President Obama’s jobs proposal released Monday targets agriculture with $33 billion in cuts—$30 billion of that coming from Title I commodity programs and crop insurance and $2.4 billion from conservation.
Obama’s proposal would eliminate direct payments, extend SURE, which currently has no baseline funding, and cuts crop insurance by more than $8 billion. View a fact sheet of the White House’s proposal.
Agriculture Committee leadership in both the House and Senate decried Obama’s proposal, stating agriculture is willing to do its part to reduce the federal deficit but the proposed level of farm cuts need to be made by the Agriculture Committee, which have received input from farmers and others in the agriculture community.
Rep. Frank Lucas (R-OK), chairman of the House Agriculture Committee, and Sent. Pat Roberts (R-Kan.), ranking member of the Senate Agriculture Committee, said, "The President’s policy priorities reveal a lack of knowledge of production agriculture and fail to recognize how wholesale changes to farm policy would impact the people who feed us.”
The leading Republicans note for example, cutting $8 billion from the crop insurance program puts the entire program at risk. “We have heard again and again from producers that crop insurance is the best risk management tool available. In jeopardizing this program, the President turns a deaf ear to America’s farmers,” they said.

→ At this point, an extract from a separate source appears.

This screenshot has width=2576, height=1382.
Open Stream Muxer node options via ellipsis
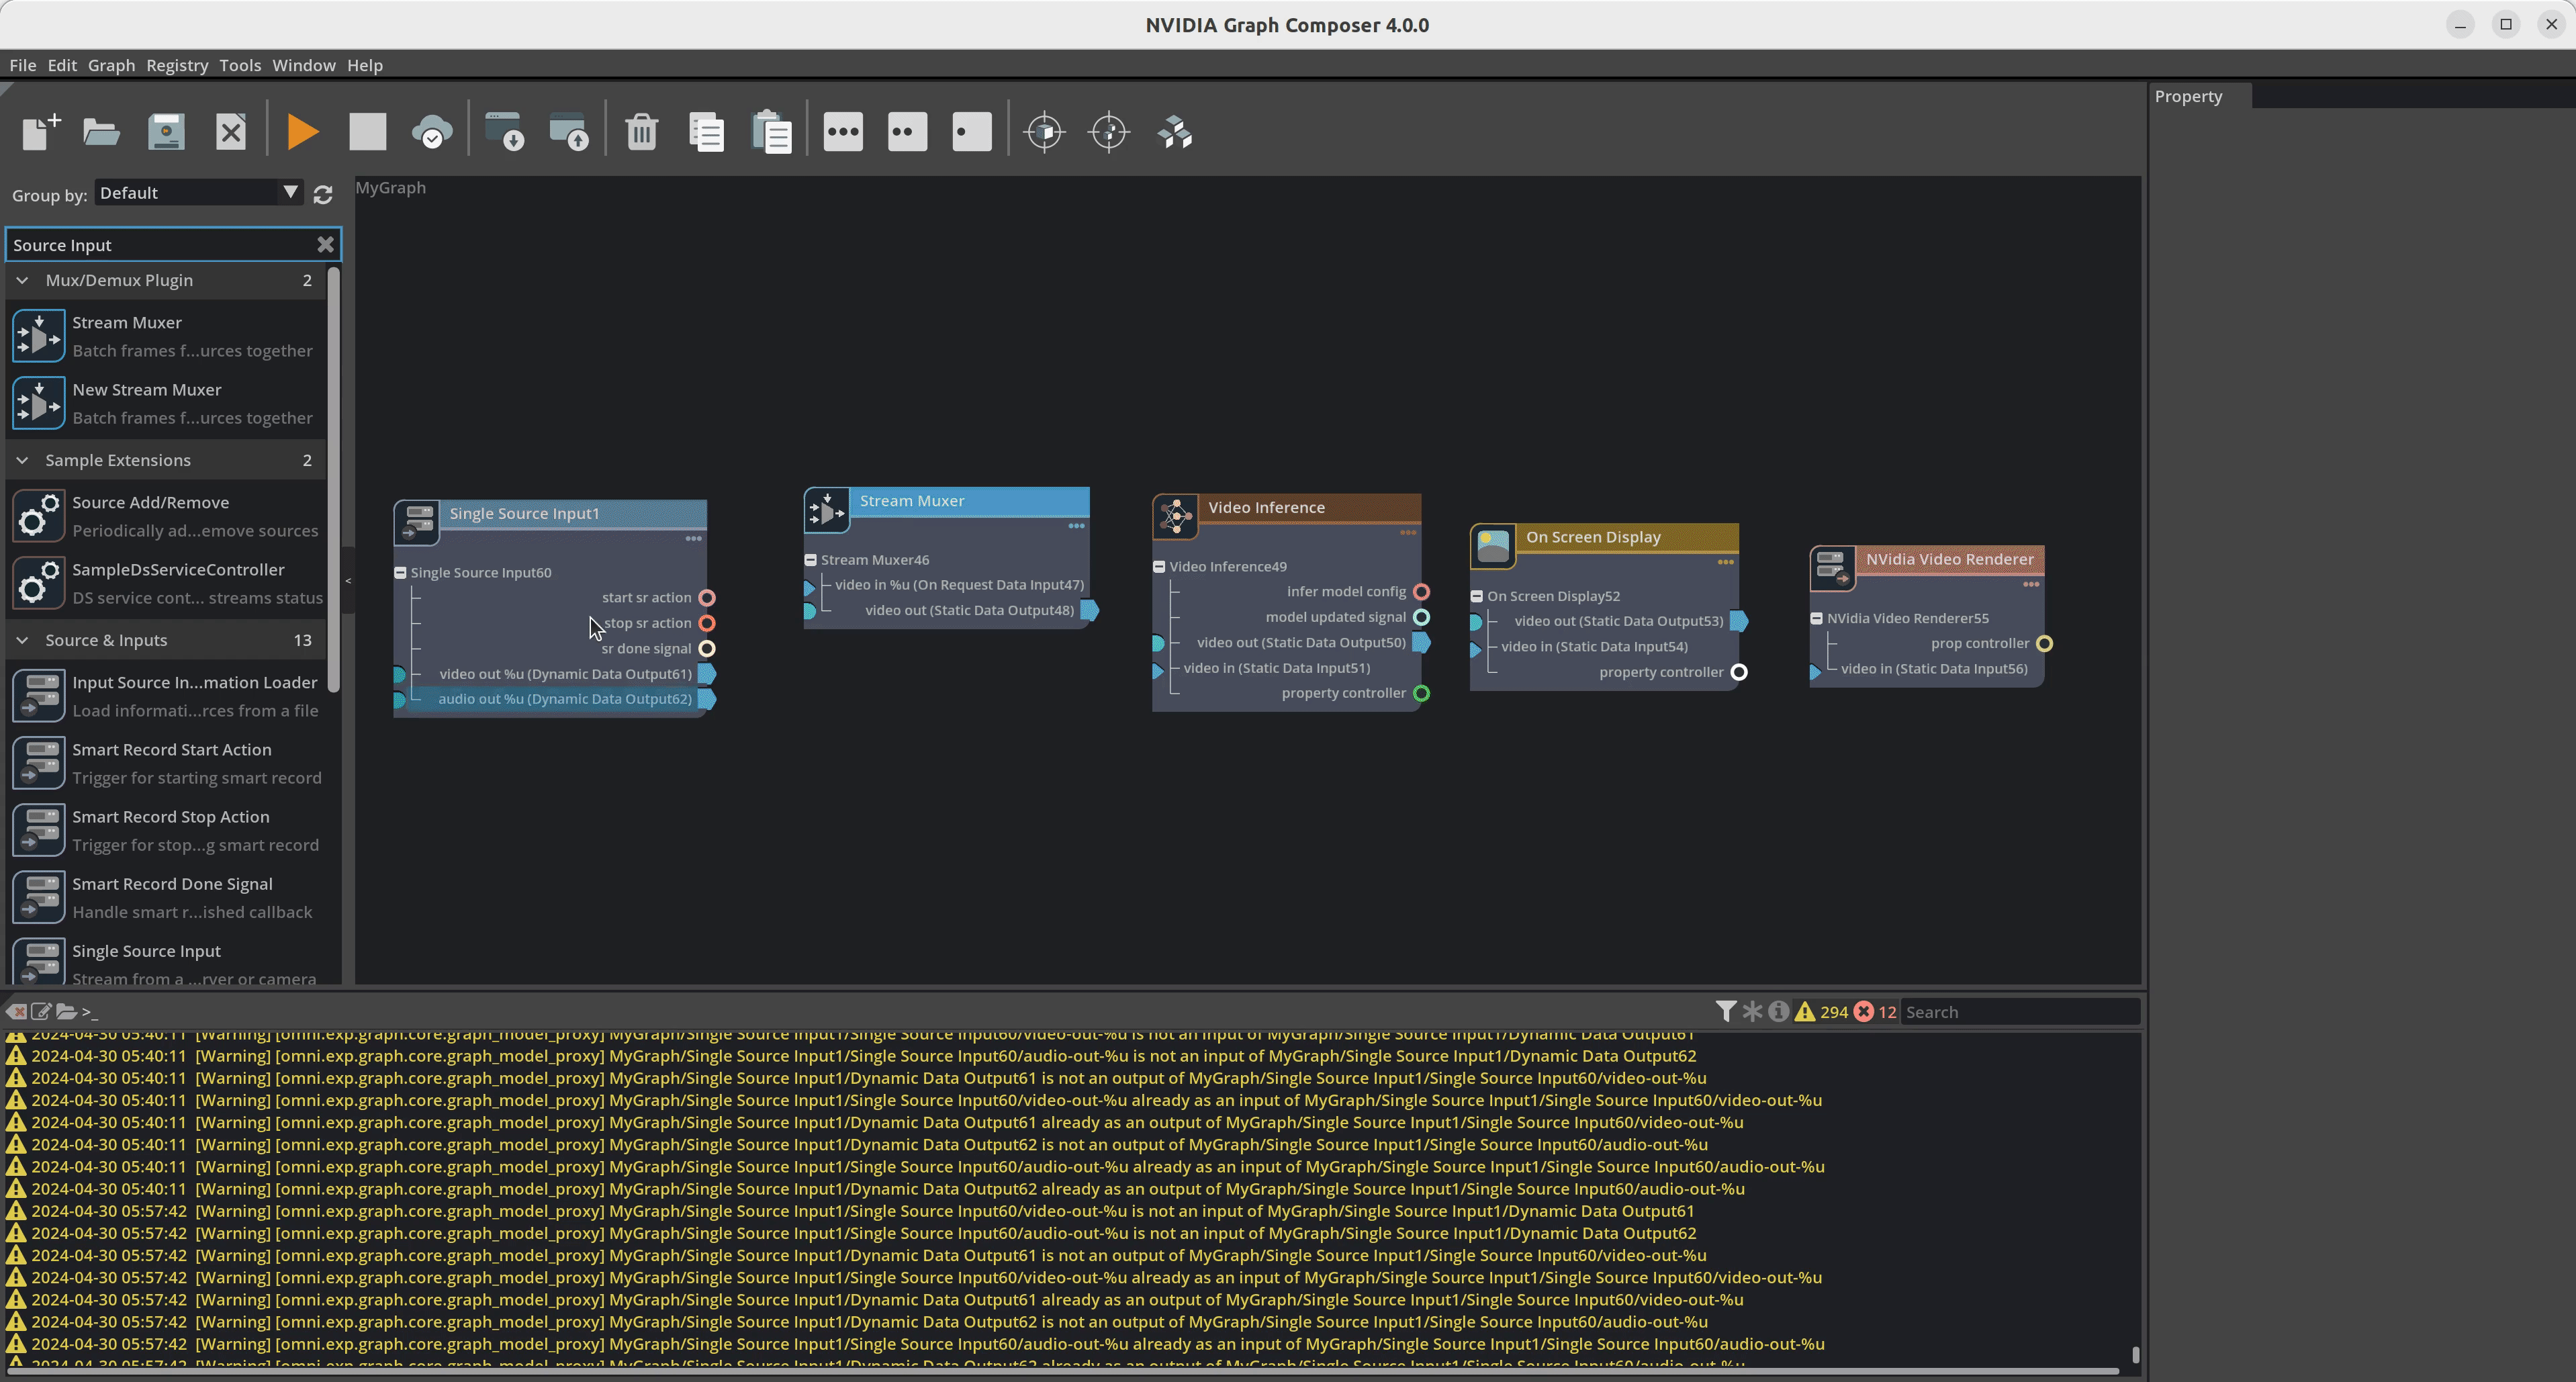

Sen. Debbie Stabenow, (D-Mich.), chairman of the Senate Agriculture Committee said in an interview, she is “concerned about the president’s proposals on cutting crop insurance and do not support that.”
Tom Zacharias, president of National Crop Insurance Services, said, “The tragic irony in this proposal is that it may hamstring the nation’s primary risk management program that it is already contributing at least $4 billion towards deficit reduction as a result of program changes made last year – and $12 billion overall when changes made in the 2008 Farm Bill are taken into account. This is happening at a time when the industry is providing coverage on approximately 260 million acres at a value of over $110 billion.”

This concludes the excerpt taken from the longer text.